Lynn Anderson Remembered as ‘Delightful Force of Nature’ at Hall of Fame Exhibit
An exhibit about Lynn Anderson, Lynn Anderson: Keep Me in Mind, is now open at the Country Music Hall of Fame and Museum. The exhibit, which includes the gown Anderson wore for the cover of her Rose Garden album, her Grammys trophy for Best Country Female Vocal Performance for “Rose Garden,” the saddle Anderson used for equestrian events and various other items, became a way for both the country music industry and Anderson’s family to pay tribute to the late singer.

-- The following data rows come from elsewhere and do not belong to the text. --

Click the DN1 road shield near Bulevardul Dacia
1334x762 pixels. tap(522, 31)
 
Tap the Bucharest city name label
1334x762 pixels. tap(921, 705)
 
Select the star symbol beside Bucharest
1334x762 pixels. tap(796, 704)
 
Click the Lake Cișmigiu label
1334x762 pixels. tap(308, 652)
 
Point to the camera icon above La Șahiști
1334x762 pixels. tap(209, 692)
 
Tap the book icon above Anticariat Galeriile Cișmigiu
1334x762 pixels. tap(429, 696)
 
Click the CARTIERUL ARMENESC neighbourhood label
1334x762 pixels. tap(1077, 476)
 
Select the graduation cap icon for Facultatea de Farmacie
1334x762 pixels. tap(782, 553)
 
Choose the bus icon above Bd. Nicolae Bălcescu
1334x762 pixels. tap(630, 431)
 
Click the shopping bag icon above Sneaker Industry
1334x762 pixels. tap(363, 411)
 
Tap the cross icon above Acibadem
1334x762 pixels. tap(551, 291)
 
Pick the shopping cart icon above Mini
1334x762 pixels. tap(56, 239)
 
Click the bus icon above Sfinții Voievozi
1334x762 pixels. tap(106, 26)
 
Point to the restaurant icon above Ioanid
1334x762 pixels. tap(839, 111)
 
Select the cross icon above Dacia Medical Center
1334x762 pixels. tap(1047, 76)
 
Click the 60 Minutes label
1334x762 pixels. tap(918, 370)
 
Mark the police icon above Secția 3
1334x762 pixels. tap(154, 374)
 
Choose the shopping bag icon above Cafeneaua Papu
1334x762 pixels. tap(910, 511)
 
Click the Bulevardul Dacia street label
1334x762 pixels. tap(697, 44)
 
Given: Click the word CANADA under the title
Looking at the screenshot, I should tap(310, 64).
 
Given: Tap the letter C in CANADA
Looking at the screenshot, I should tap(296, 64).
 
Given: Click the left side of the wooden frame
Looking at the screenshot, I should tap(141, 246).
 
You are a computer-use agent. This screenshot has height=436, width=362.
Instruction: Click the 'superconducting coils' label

“It’s our calling, our duty and our honor to keep in mind the people who make the music, who laid the groundwork for our museum and for this city,” said Country Music Hall of Fame and Museum CEO Kyle Young at a reception on Tuesday night (Sept. 26) — what would have been Anderson’s 70th birthday — in honor of the exhibit. “No one who ever heard Lynn Anderson sing “(I Never Promised You a) Rose Garden” can forget the infectious melody of the hopeful, honest lyrics, both courtesy of the late, great Joe South, but the music doesn’t exist without the people who make it. In this museum, we devote ourselves to telling these people’s stories … As this exhibit makes clear, Lynn Anderson was a delightful force of nature.”
Anderson’s parents were both songwriters, and she grew up in the business. As both a country artist and a rider of horses, Young said, “Lynn was comfortable in the spotlight … She deserved the spotlight, and the spotlight deserved her. She and the spotlight favored each other. And she expanded the country music spotlight.”
“She was so strong-willed, so charming and so good as to be undeniable,” Young continued. “Lynn Anderson was smiling and dynamic. She was adventurous and well-rooted. She was tenacious and kind. And we will keep her and her songs in mind always.”
Anderson passed away in 2015 due to a heart attack. Her daughter, Lisa Sutton, spoke on her mother’s behalf, thanking both the Hall of Fame and the many family members who came out for the celebration. Sutton also commended her late mother for the groundbreaking work she did, especially at such a young age.
“She was on television, in everybody’s living room, at 20. What a responsibility that is. At 20, she’s on TV, and two weeks before she passed, she was on the Grand Ole Opry. For 50 years, she went strong,” Sutton shared. “I keep hearing all of this in Nashville right now: It’s the Country Music Hall of Fame’s 50th anniversary, NSAI’s 50th anniversary, CMA’s 50th anniversary. My mother was there every step.”
Lynn Anderson: Keep Me in Mind will be open through June 24, 2018. More information on the exhibit can be found on the Country Music Hall of Fame and Museum’s website.